Ed Balls went (briefly) to Eton, the place Tory policy is made
As the dust settled on the class warfare battlefield after Prime Minister’s Questions and the Prime Minister’s attack on how Tory policy is invented on the “playing fields of Eton” a mildly embarrassing fact pops up.
Schools Secretary Ed Balls went to Eton.
He was only five years old. It was only for a term. He lived there – but went to school down the road at the state primary.
Balls Senior was on a job-swap scheme with an Eton “beak” who replaced him for a term at his own academic post in Norwich. So the Balls family, young Ed too, decamped for three months to a school master’s house in Eton, dad donned the bow tie each morning and taught the boys. Not his happiest posting, Ed Junior recalls.
John Rentoul profiled Balls earlier this year in GQ:
But his father’s views on education were not predictable. For a term in the early Seventies, he taught at Eton on an exchange scheme between the school and university. [Ian] Gibson says he harangued Balls Senior: “I tried to stop Mike Balls doing this sabbatical when I was on the university senate.

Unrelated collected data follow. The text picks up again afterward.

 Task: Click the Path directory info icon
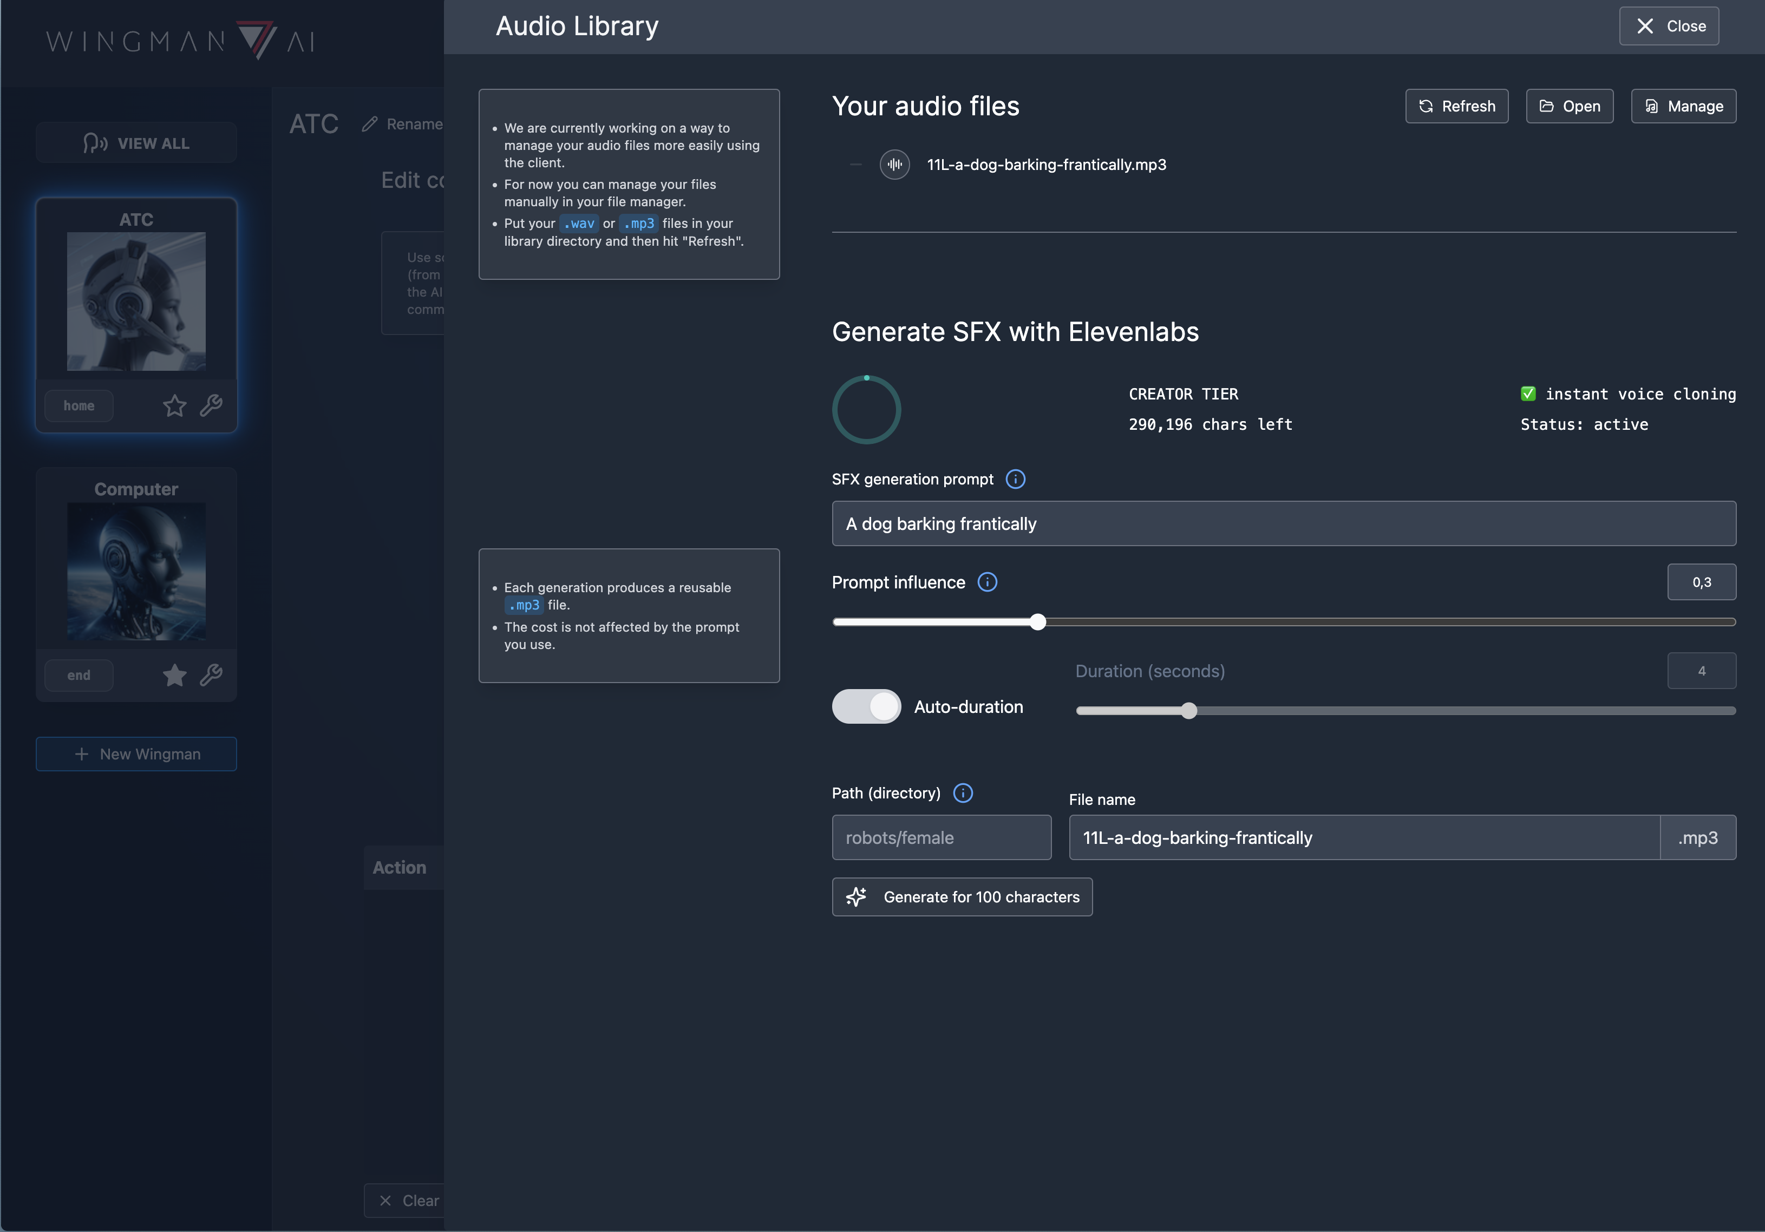pyautogui.click(x=962, y=793)
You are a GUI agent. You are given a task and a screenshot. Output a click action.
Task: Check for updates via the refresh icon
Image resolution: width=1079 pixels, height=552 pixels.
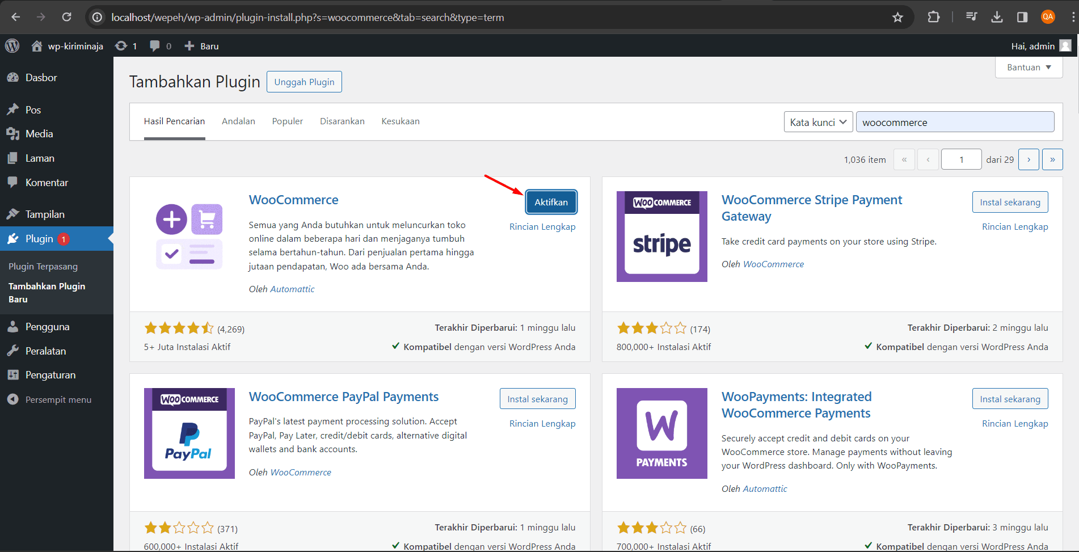(120, 46)
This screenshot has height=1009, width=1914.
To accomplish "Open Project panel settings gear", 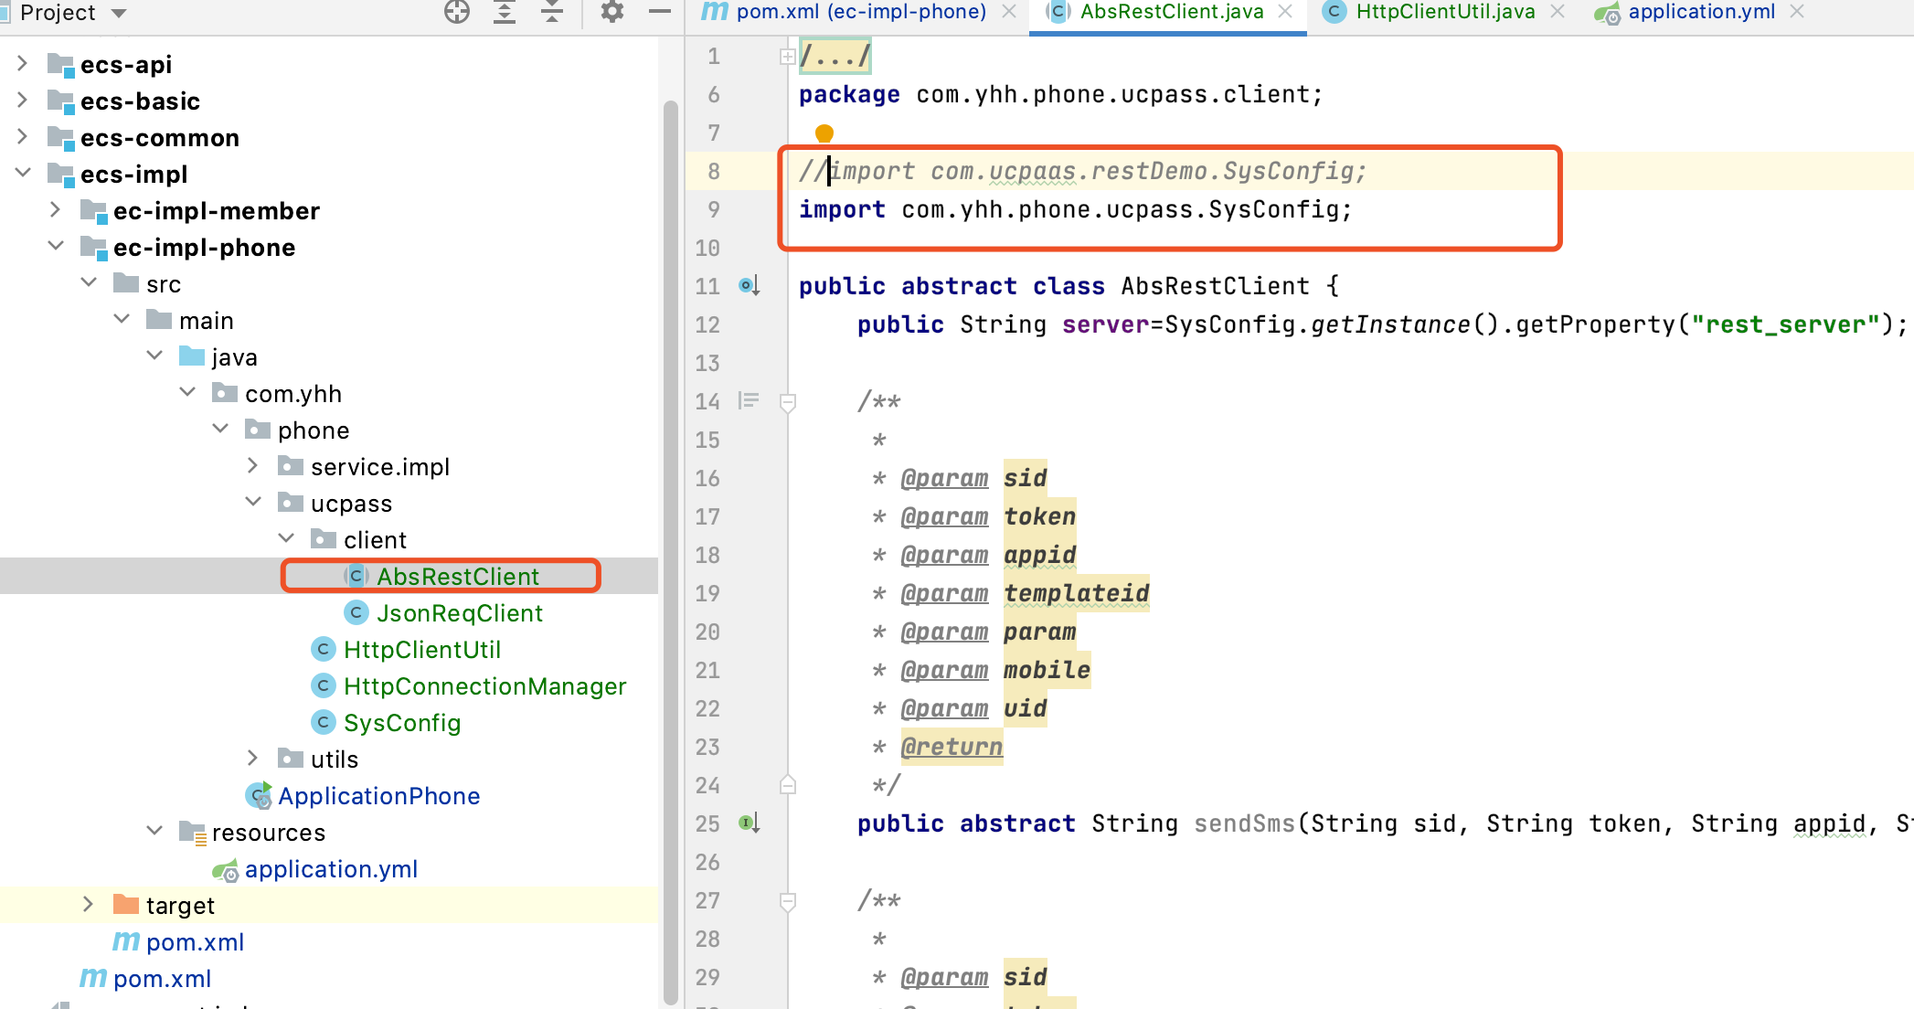I will click(x=611, y=12).
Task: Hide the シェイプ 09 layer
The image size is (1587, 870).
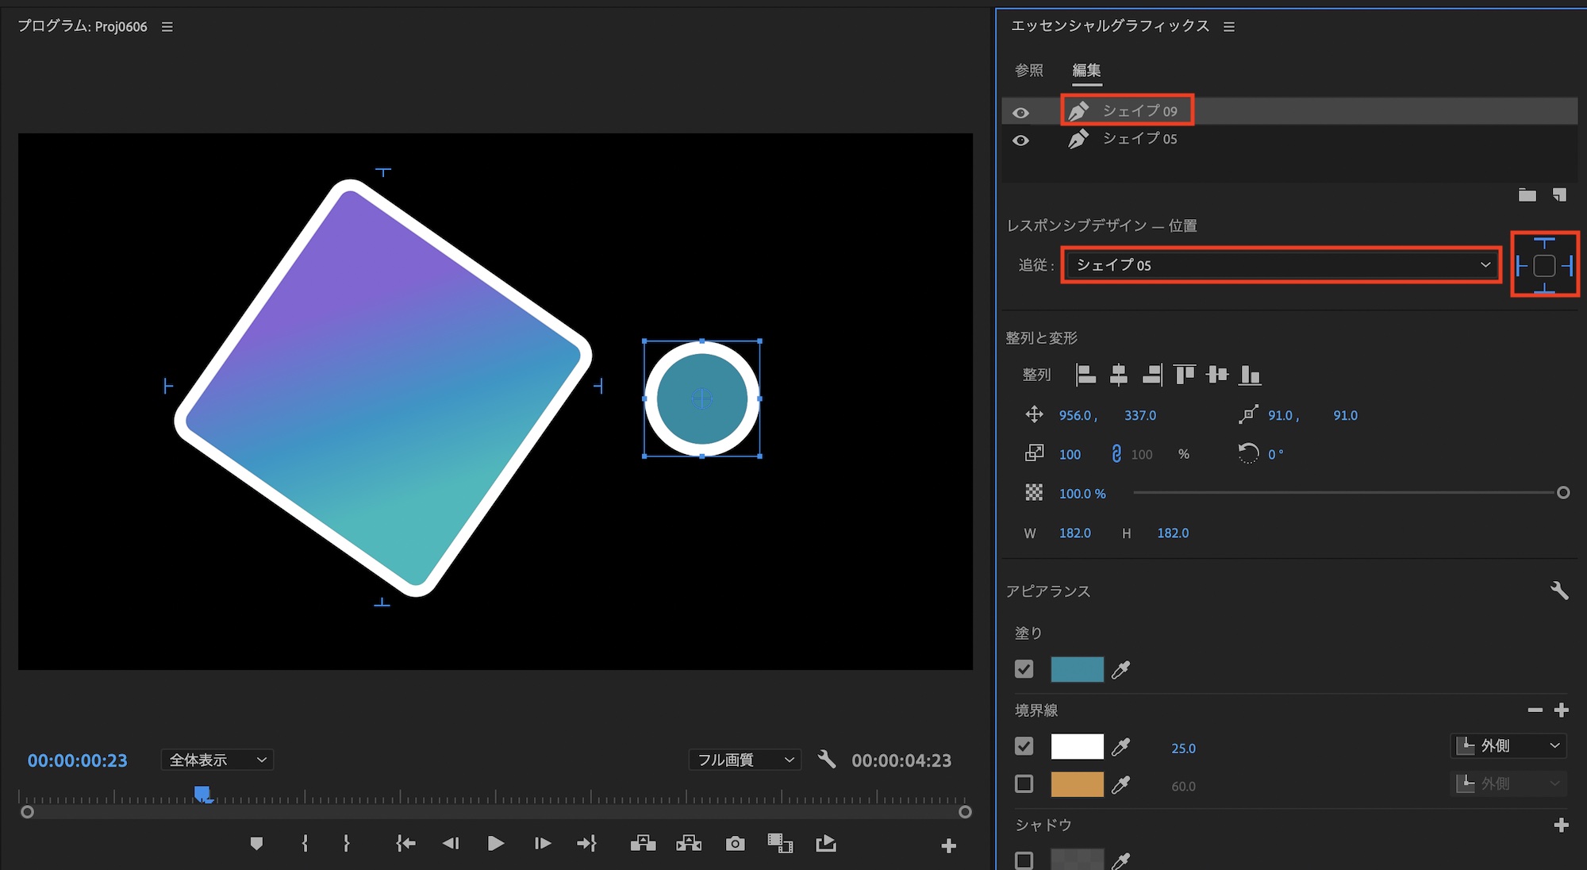Action: (1020, 113)
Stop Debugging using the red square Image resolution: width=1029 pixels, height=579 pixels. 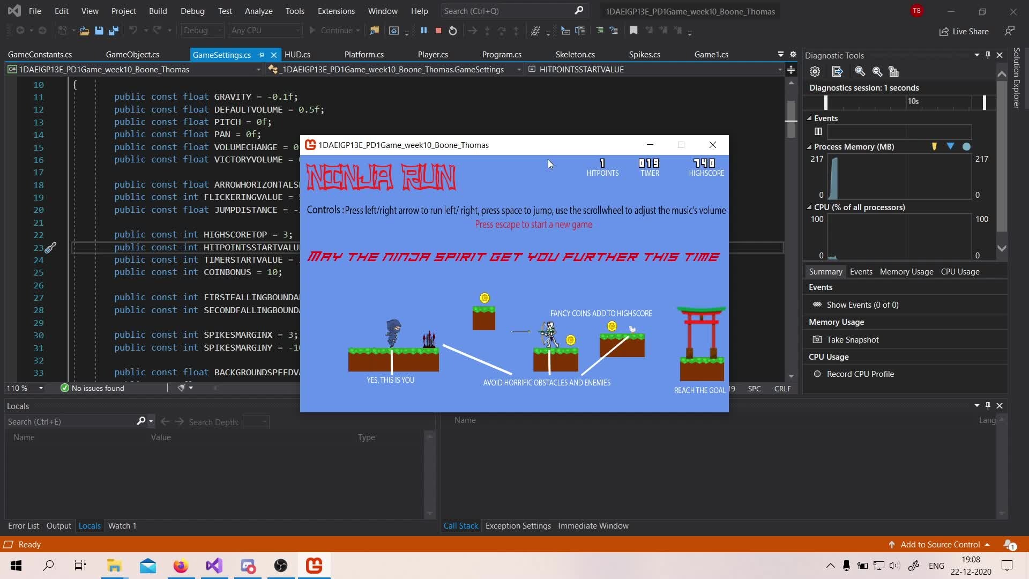tap(438, 31)
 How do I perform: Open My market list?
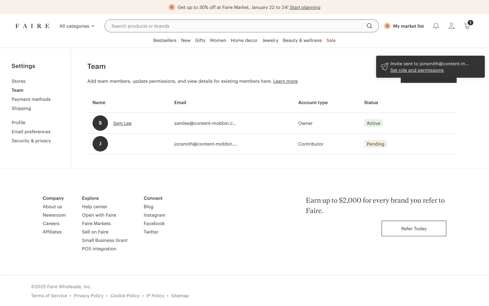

I said, ‘What’s going on here? Here’s the man who fought the 11-plus bloody well going to Eton.'” Balls told him to get lost, Gibson recalls. “We used to bounce off each other all the time.” They are still firm friends and Norwich City supporters. So the Balls family moved to Eton and Ed, five, started his schooling at a state primary in Windsor. His father had to wear a white bow tie every day, although he had to get Ed’s mother to tie it.